Se questa è un’epoca dominata dal terrore, il film con Daniel Kaluuya rielabora il concetto del predatore

Nope e uno squalo tra le nuvole
Nope e uno squalo tra le nuvole

ROMA – Evitiamo importanti rivelazioni – che rovinerebbero la visione – e andiamo subito al punto: Nope di Jordan Peele non è ciò che potete aspettarvi. Non è un horror, o almeno non lo è nel senso stretto del genere, anche perché le etichette non esistono più da un pezzo (e meno male); non è un thriller celebrale, né è un evanescente affresco sovraccaricato di metafore studiate a tavolino. Le metafore ci sono, l’estetica è cool al punto giusto, ma è tutto funzionala ad una storia che parte dai personaggi, allargandosi poi verso un’immagine totalizzante che racchiude la natura (ci sono i cavalli, le nuvole, la polvere, la pioggia) e racchiude le idiosincrasie di Hollywood. Più giù, ma nemmeno poi troppo, una storia familiare. Per questo, la sceneggiatura di Peele (e quindi l’idea filmica dell’autore), ha la capacità di scorrere verticalmente e orizzontalmente, divenendo una inaspettata e sarcastica alternativa che insegue un senso cinematografico astratto solo all’apparenza.

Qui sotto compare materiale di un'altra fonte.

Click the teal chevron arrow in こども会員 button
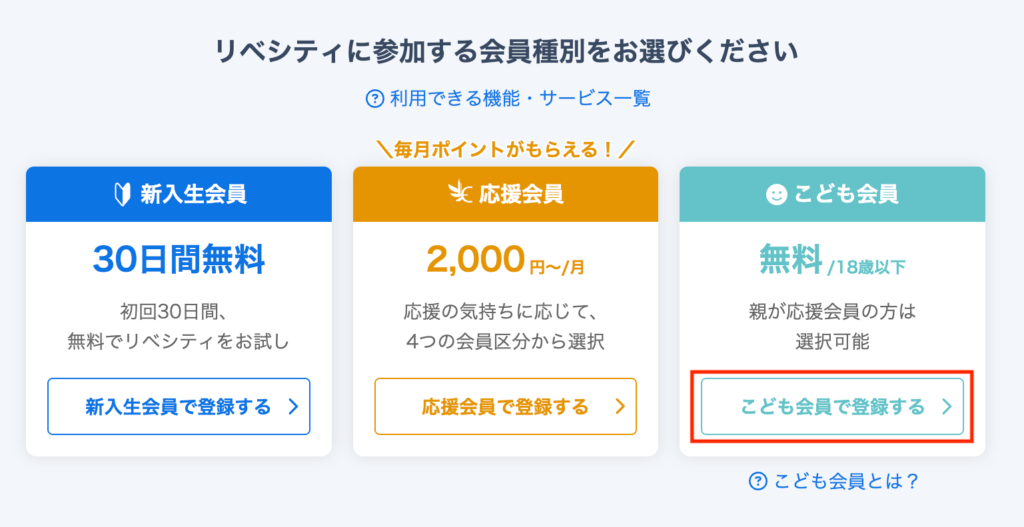coord(946,407)
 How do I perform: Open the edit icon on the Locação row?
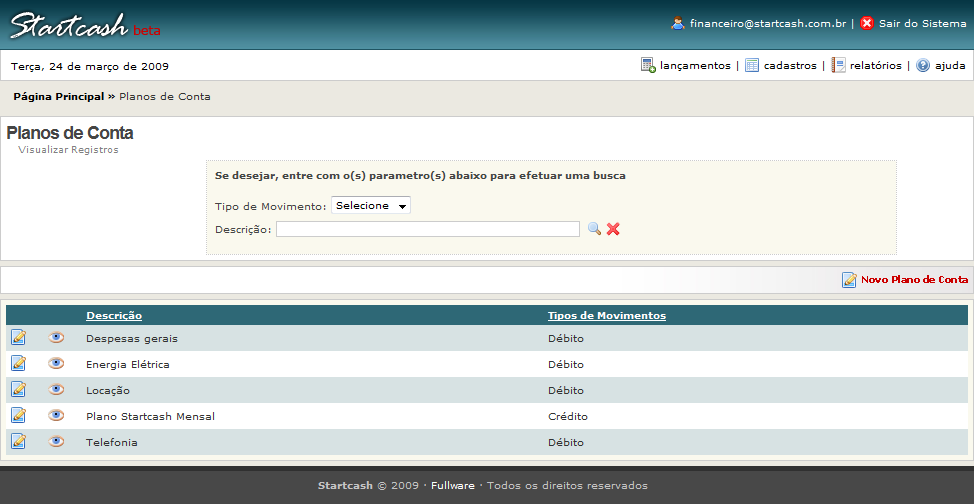pos(18,390)
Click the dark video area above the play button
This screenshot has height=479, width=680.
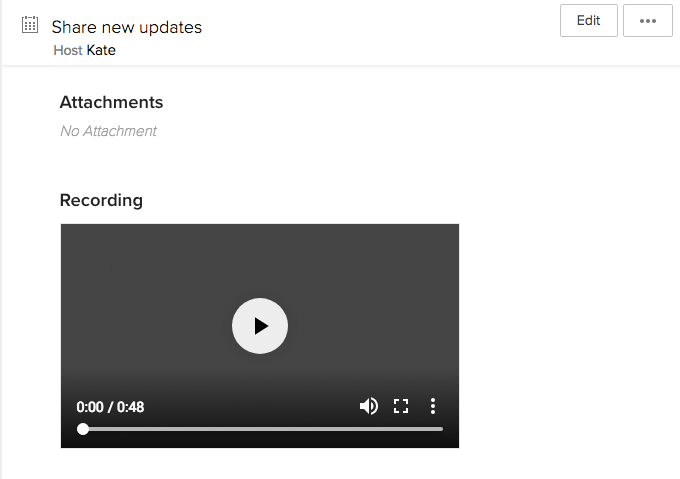(x=260, y=260)
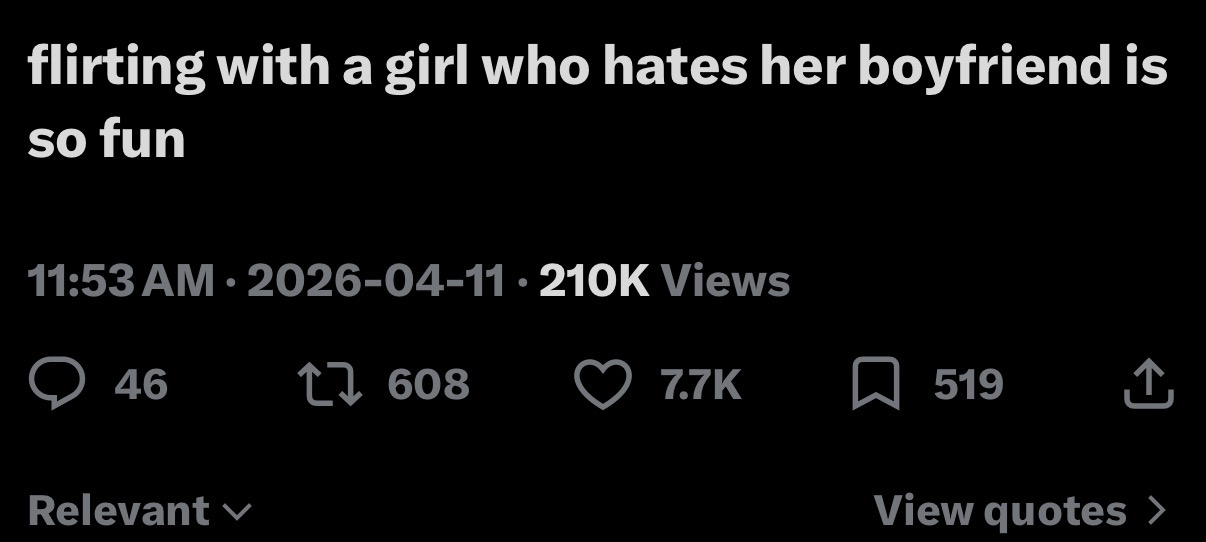
Task: Click the 519 bookmarks count
Action: coord(968,385)
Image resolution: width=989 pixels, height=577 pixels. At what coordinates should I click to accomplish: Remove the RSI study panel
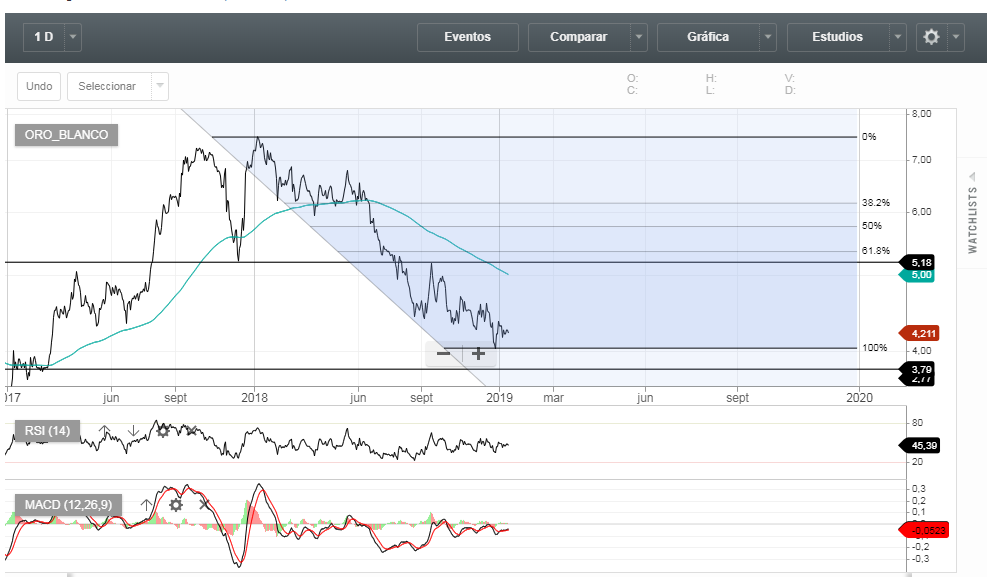click(191, 431)
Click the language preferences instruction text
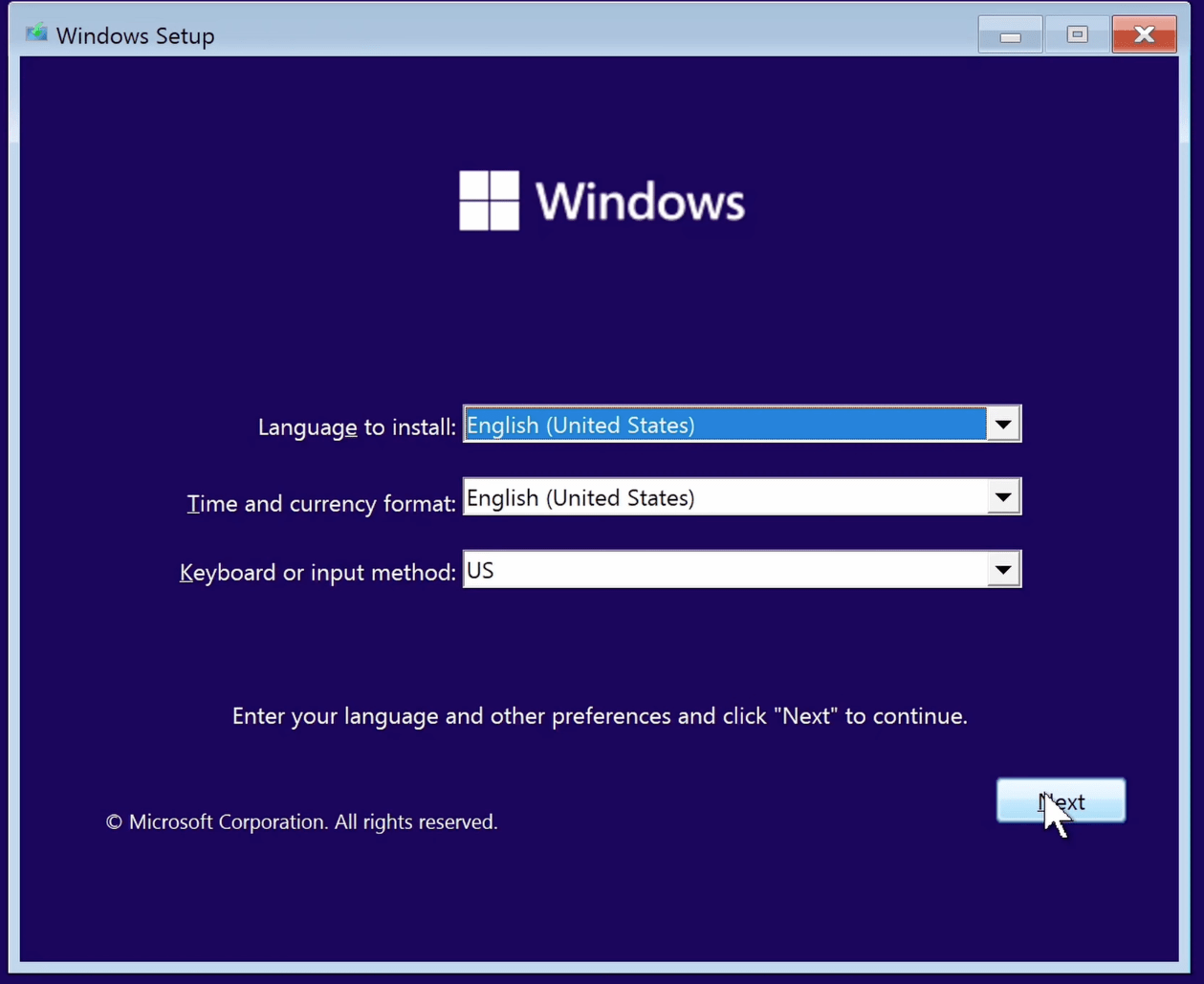 click(x=600, y=716)
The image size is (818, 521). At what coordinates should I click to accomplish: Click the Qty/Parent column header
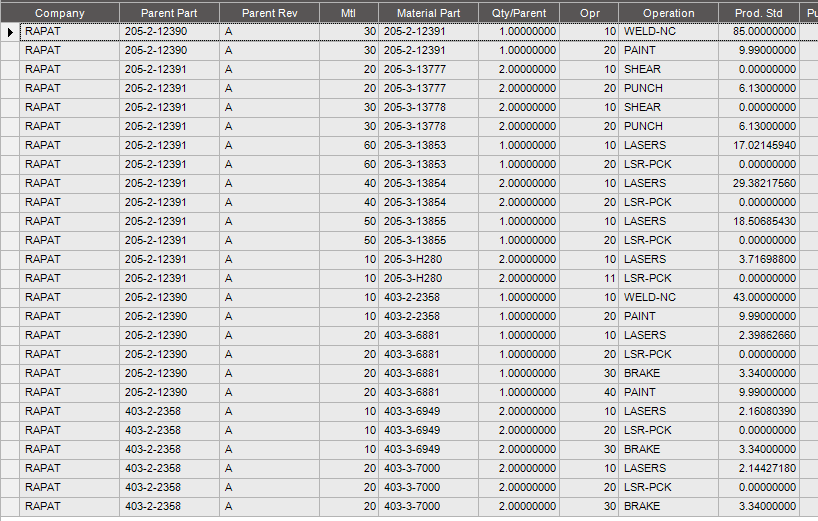[x=519, y=13]
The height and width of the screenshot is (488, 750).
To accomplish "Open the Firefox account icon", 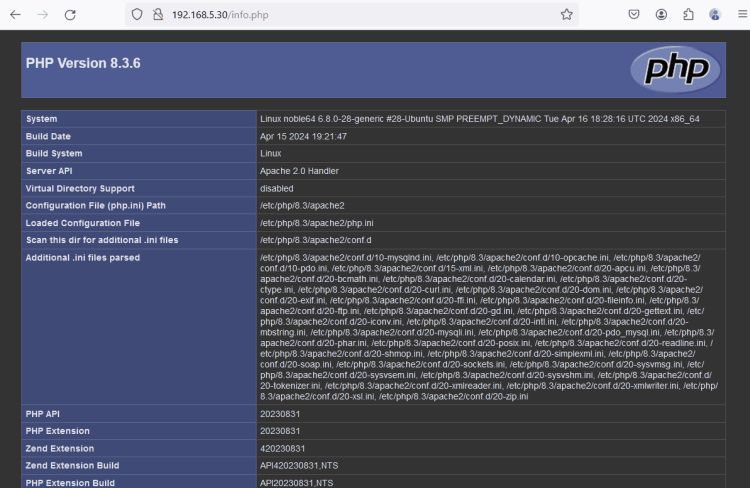I will click(662, 15).
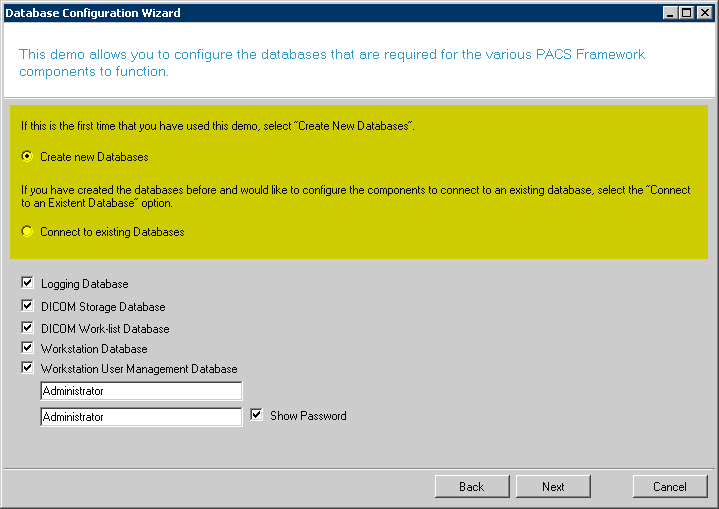This screenshot has width=719, height=509.
Task: Disable the DICOM Work-list Database checkbox
Action: [27, 327]
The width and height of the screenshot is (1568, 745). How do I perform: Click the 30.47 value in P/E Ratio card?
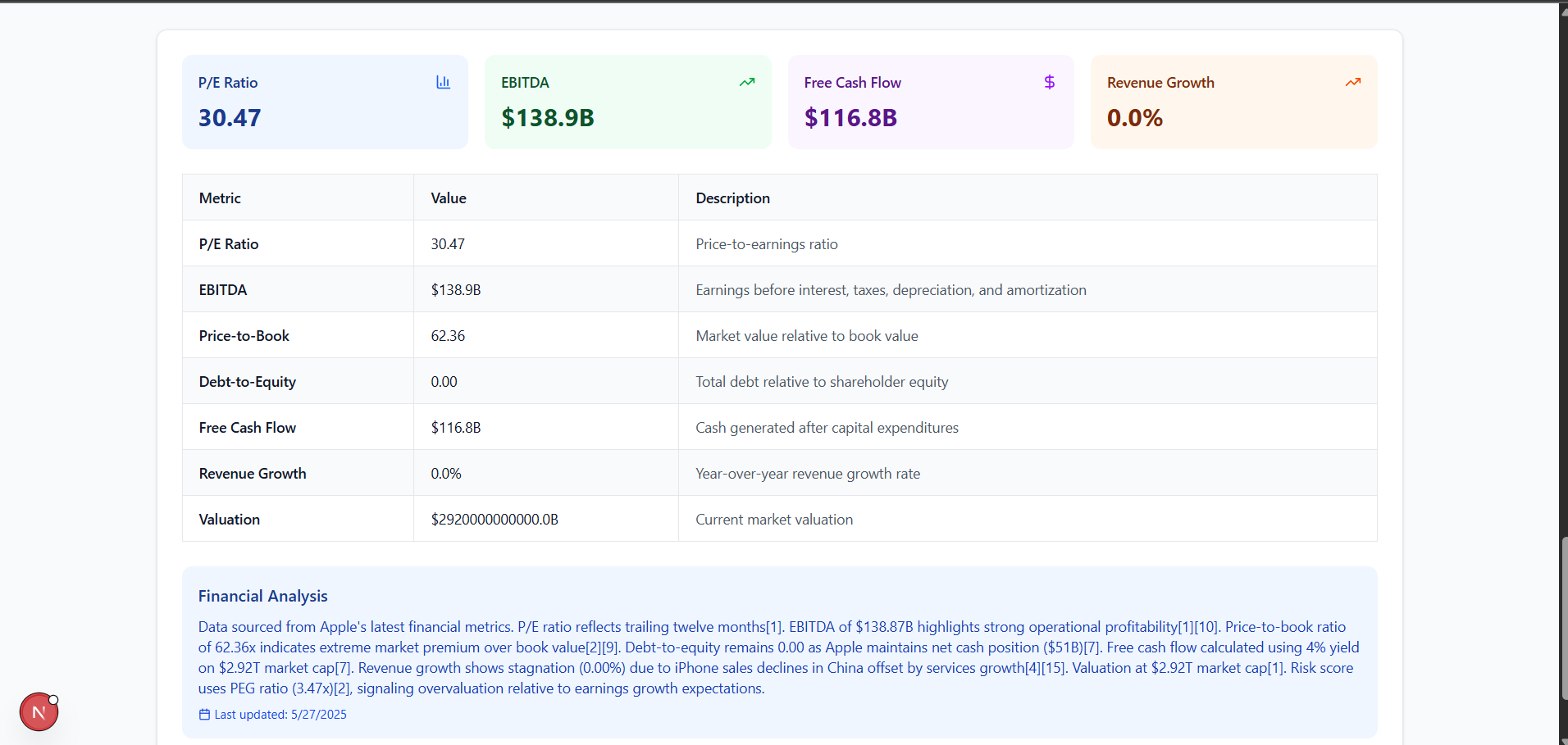(x=230, y=118)
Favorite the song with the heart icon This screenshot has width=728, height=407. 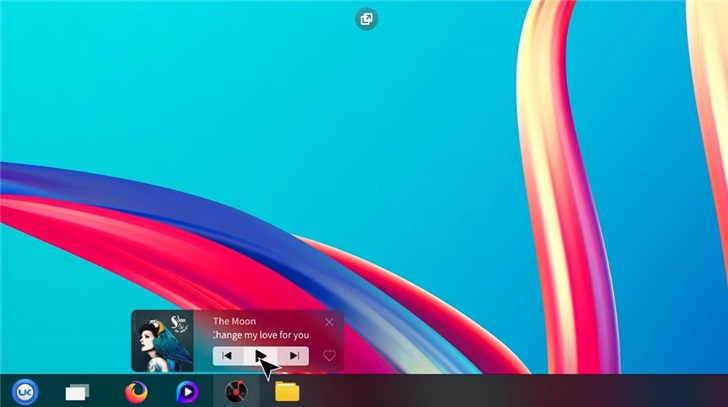coord(329,355)
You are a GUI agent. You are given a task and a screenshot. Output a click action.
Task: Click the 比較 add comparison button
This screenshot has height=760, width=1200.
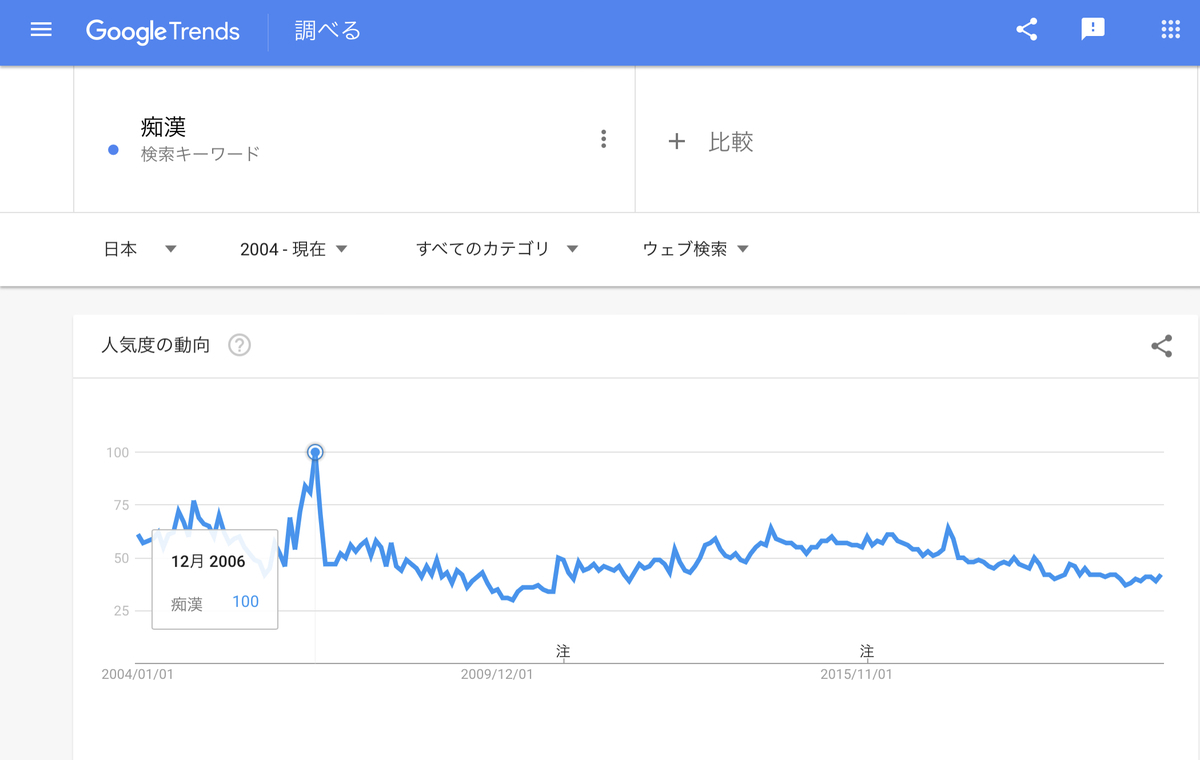point(710,141)
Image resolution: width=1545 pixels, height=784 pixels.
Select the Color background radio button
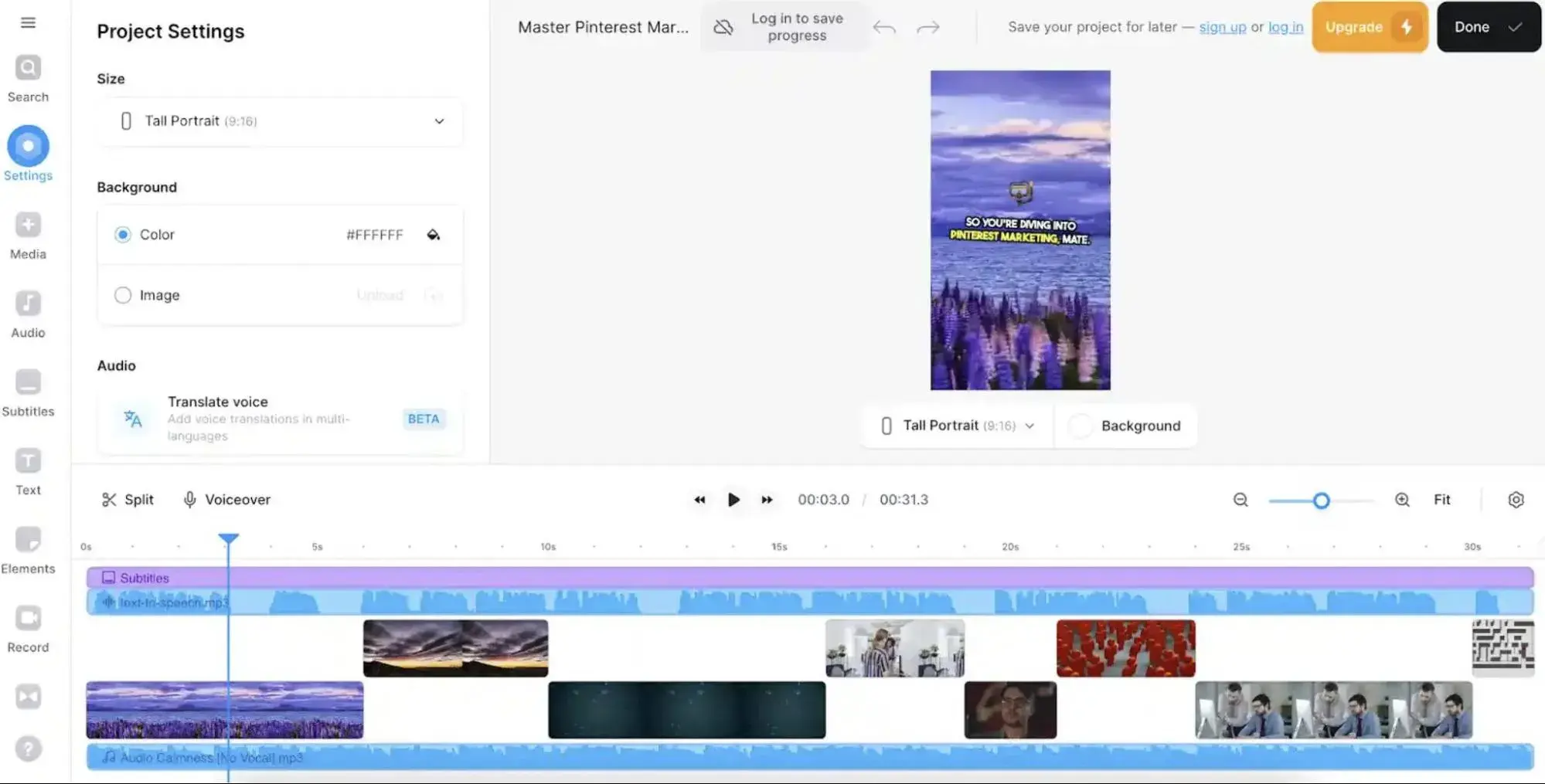coord(123,235)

Ecco, l’apparenza: sopra le teste di OJ ed Emerald Haywood (Daniel Kaluuya e Keke Palmer), nel loro sperduto ranch di Agua Dulce, California, succede qualcosa di strano. I cavalli, che allevano per essere poi impegnati sui set cinematografici, sono spesso agitati, irrequieti, addirittura tendono a scappare. Non solo, di tanto in tanto si sente uno strano e inquietante verso provenire dalle nuvole. Una sorta di rumore stridulo, un nitrito creepy, oscuro, sovrannaturale. Come se non bastasse, il loro padre è morto in una circostanza alquanto bizzarra: una moneta da mezzo dollaro è piovuta dal cielo, colpendolo in pieno. Secondo le autorità un aereo ha perso i bagagli. Da non crederci, ei ntenzionati a far luce sull’accaduto, OJ e sua sorella Emerald cominciano ad indagare sugli strambi fenomeni, scoperchiando qualcosa che va oltre i confini della realtà.

Daniel Kaluuya in Nope
Daniel Kaluuya in Nope

E naturalmente non è un caso, dato che Nope (cosa significa? È un acronimo, ma non vi sveliamo altro!) è fortemente ancorato alla genialità pop di una serie cult come Ai Confini della Realtà – The Twilight Zone, si avvicina ad Alfred Hitchcock, e in particolar modo alla concezione spettacolare e rivoluzionaria di un film leggendario. Quale? Lo Squalo di Steve Spielberg. Guardando il terzo film di Jordan Peele è infatti impossibile non pensare alla pellicola di Spielberg, e come fu per Jaws anche l’enorme presenza che aleggia su Nope può essere (ri)letta come similitudine delle paure ancestrali, quelle nascoste e pronte a sferrare l’attacco. Insomma, Lo Squalo tra le nuvole. O meglio ancora, come sarebbe Lo Squalo nel 2022. Del resto, Nope, arriva (casualmente?) in un momento socialmente nevralgico: oggi è il terrore a dominare le nostre vite, inconsciamente siamo in balia di una straniante realtà che tende a controllarci tramite iniezioni di ansie e di timori, suffragate da predatori territoriali con cui è (quasi) impossibile scendere a patti. L’unica soluzione? Affrontarli, metterli alle corde, senza la paura di guardarli dritti negli occhi.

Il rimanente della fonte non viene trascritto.